Nakamoto’s Last Stand: A Bitcoin Treasury’s Race Against Time
In a bid to stay afloat, Bitcoin treasury firm Nakamoto has resorted to selling off its core assets. The company's recent financial disclosures reveal a desperate scramble to maintain its Nasdaq listing and stabilize a free-falling stock price.
Liquidation for Survival
Nakamoto recently sold 284 Bitcoin on the final day of March, a move characterized by analysts as an effort to "keep the lights on." This detail, buried within a first-quarter report, highlights the mounting pressure on the firm. For the first three months of the year, Nakamoto reported a staggering net loss of $238 million. Over $102 million of that deficit was directly linked to the declining value of its cryptocurrency holdings, which saw a 20% drop during the quarter. Despite a 500% jump in revenue, the massive losses have effectively overshadowed any operational gains.

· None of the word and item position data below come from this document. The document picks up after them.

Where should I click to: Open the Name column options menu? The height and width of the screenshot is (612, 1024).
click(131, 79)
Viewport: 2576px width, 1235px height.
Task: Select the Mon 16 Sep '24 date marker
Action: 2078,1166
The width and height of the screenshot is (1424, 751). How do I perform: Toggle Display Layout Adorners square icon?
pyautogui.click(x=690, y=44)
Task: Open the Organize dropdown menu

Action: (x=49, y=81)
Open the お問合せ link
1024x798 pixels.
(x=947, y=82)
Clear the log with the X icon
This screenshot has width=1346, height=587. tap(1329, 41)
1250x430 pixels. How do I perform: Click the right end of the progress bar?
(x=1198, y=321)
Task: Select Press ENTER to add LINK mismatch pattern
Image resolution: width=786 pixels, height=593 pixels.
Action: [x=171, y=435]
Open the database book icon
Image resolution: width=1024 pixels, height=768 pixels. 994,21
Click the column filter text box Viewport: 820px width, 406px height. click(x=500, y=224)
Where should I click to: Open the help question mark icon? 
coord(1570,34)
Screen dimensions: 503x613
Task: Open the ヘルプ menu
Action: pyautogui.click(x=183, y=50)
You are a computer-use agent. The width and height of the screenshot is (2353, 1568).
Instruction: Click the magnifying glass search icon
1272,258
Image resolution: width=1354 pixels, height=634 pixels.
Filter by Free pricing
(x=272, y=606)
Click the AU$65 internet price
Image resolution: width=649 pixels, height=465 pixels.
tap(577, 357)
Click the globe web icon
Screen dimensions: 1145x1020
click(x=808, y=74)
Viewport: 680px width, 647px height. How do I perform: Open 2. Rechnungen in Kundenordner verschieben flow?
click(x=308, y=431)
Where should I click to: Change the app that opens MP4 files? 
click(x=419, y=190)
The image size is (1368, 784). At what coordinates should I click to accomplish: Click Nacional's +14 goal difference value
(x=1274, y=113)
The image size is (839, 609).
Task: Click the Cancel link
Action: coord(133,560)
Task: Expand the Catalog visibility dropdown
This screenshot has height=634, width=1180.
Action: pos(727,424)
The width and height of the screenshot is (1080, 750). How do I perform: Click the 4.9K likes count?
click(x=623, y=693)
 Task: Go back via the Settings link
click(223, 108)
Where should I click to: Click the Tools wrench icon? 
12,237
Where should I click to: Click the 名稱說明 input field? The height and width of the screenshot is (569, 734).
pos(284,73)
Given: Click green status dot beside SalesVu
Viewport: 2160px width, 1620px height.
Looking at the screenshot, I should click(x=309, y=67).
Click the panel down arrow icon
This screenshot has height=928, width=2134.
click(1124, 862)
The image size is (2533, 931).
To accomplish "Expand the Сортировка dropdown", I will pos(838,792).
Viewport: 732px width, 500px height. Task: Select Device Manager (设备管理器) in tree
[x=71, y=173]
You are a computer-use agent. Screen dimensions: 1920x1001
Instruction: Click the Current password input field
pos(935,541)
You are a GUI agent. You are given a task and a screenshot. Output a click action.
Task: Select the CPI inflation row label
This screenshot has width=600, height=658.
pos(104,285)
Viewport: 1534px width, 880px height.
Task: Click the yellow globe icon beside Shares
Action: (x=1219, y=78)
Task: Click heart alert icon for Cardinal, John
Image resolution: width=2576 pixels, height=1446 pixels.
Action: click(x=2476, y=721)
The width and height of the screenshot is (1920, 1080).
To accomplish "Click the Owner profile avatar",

Fighting for Nasdaq Listing
Beyond balance sheet woes, the company is facing an existential threat to its public status. Last December, Nasdaq issued a warning after Nakamoto’s stock price languished below the $1 threshold for 30 consecutive trading days. With a June 8 deadline looming to rectify the deficiency, the company has initiated a 1-for-40 reverse stock split. This structural adjustment will consolidate 696 million shares into just 17.4 million, artificially boosting the price per share to meet exchange requirements without changing the company’s underlying market value.
A Growing Trend of Consolidation
Nakamoto is not alone in its struggle; the crypto treasury sector has faced a significant downturn since 2025. Many firms are now trading below the net value of the assets on their books, leading to a wave of liquidations. For example, Genius Group recently sold its entire 84 Bitcoin reserve to settle debts. As Nakamoto currently holds 5,058 Bitcoin—ranking as the 20th largest corporate holder globally—its aggressive pivot from accumulation to liquidation signals a sobering period of consolidation for the broader industry.